Peace Review: A Journal of Social Justice. 2003 15(4): 471-477
Problems with Criminalizing Female Genital Cutting
Female genital cutting (FGC) has become the most well-publicized and frequently debated issue affecting the lives of African women. Western feminists brought the issue to the forefront during the United Nations Women’s Decade of 1975–1985. Since then, several conferences and international plans of action have sought to eliminate this practice. At the 1995 United Nations Fourth World Conference on Women in Beijing, Hillary Rodham Clinton said, “It is a violation of human rights when young girls are brutalized by the painful and degrading practice of female genital mutilation.” In their joint statement, the World Health Organization (WHO) and the United Nations (UN) Children’s and Population Funds refer to these practices as “female genital mutilation.” They define this term to mean “all procedures involving partial or total removal of the external female genitalia or other injury to the female genital organs whether for cultural or other non-therapeutic reason.” The WHO/UN statement says the cutting predominantly occurs in 28 African countries, but is also performed in Asia and among immigrant groups in Europe, Australia, Canada and the United States.
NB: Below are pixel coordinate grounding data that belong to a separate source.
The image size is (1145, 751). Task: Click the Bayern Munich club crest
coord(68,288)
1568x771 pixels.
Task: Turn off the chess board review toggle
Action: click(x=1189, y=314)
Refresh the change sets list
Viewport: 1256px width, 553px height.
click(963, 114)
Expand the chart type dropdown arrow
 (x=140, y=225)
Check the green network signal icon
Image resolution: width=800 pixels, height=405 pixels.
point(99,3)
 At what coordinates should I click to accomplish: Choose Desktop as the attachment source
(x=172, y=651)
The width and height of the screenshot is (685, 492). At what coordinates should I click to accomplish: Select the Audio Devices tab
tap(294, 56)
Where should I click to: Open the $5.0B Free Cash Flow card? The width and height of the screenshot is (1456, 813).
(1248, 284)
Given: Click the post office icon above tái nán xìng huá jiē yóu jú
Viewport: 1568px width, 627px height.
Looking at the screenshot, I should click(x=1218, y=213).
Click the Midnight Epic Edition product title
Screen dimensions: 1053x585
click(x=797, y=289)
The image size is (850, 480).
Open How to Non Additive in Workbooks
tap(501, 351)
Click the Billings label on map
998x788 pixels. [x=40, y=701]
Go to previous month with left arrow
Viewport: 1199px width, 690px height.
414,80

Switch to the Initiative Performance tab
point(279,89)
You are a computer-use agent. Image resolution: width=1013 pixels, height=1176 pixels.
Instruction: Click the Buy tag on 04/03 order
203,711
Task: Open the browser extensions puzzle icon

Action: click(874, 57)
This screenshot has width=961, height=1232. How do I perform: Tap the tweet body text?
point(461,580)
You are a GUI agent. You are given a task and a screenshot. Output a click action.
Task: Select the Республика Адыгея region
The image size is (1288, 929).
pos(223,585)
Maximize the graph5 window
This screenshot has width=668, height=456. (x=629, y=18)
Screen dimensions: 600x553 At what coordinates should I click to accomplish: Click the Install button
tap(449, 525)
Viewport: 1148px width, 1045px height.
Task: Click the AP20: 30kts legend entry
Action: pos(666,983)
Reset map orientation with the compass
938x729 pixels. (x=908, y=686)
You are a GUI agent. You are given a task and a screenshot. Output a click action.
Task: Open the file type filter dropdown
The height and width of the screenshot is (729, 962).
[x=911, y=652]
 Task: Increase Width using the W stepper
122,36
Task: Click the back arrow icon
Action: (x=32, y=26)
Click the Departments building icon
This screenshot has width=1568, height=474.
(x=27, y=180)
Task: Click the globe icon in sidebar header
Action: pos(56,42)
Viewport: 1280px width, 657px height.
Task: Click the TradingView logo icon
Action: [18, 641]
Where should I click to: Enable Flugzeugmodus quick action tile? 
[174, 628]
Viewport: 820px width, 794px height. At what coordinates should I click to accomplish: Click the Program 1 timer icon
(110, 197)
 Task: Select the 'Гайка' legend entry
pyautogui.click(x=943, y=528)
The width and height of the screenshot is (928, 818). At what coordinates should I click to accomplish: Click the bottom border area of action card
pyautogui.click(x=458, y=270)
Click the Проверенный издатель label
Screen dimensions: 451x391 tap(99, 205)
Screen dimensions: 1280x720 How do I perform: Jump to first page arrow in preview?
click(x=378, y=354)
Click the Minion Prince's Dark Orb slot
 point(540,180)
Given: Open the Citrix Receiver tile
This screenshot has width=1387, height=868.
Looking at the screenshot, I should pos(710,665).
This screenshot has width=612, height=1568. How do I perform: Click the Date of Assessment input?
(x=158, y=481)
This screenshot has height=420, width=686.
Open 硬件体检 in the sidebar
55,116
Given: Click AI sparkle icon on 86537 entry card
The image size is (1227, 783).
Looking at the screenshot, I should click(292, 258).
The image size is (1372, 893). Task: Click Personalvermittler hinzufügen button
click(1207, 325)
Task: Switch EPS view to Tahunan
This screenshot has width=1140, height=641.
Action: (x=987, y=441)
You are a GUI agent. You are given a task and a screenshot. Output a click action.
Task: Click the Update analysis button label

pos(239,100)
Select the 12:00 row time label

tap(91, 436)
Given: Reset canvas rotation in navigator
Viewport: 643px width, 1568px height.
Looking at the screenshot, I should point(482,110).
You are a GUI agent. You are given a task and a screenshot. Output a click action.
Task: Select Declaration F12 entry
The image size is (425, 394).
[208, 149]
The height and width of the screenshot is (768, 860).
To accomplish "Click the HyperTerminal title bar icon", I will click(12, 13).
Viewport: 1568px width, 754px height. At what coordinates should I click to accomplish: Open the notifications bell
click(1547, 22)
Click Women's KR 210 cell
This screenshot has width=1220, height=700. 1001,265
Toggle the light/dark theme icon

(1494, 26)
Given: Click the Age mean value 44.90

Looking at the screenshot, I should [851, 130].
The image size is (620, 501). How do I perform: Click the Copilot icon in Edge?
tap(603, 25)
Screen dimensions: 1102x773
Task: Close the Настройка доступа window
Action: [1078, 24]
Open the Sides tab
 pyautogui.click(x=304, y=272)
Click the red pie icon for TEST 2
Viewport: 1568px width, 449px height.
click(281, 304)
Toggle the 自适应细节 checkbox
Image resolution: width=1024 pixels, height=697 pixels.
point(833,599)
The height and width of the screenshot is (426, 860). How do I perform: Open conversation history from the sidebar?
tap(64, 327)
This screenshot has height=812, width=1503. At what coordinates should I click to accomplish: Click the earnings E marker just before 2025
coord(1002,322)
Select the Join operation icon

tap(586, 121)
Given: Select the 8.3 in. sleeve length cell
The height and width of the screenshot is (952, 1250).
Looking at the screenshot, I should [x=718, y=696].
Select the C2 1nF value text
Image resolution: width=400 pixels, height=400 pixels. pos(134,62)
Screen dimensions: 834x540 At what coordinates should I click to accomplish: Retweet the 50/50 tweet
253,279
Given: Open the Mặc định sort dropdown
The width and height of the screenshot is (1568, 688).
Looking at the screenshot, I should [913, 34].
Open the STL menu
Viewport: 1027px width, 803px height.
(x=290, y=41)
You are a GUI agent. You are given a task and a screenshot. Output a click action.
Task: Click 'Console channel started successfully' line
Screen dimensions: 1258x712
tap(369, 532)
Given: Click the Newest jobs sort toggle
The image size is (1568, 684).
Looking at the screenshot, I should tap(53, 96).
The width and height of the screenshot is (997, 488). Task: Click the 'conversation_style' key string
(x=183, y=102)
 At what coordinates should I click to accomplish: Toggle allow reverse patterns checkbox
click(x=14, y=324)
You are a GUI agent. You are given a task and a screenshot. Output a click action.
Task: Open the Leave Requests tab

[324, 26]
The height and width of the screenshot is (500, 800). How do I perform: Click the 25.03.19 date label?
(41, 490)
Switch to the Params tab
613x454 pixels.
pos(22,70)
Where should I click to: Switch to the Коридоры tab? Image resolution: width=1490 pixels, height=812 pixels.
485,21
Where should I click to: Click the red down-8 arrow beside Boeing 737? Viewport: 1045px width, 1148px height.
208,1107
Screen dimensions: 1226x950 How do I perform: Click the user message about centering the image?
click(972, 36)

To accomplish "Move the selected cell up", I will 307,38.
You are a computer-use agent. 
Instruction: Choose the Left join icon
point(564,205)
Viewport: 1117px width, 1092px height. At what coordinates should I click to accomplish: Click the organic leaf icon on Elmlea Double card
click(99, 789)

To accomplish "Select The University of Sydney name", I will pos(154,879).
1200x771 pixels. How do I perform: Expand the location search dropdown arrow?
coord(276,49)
They classify genital cutting into four types. Type I is defined as the excision of the prepuce, with or without excision of part of the clitoris. Type II is the excision of the clitoris with partial or total excision of the labia minora. Type III includes the excision of part or all of the external genitalia and stitching/narrowing of the vaginal opening (infibulation). And Type IV is unclassified and includes pricking, piercing, stretching, burning, scraping and any other procedure that falls under the de.nition of female genital mutilation given above.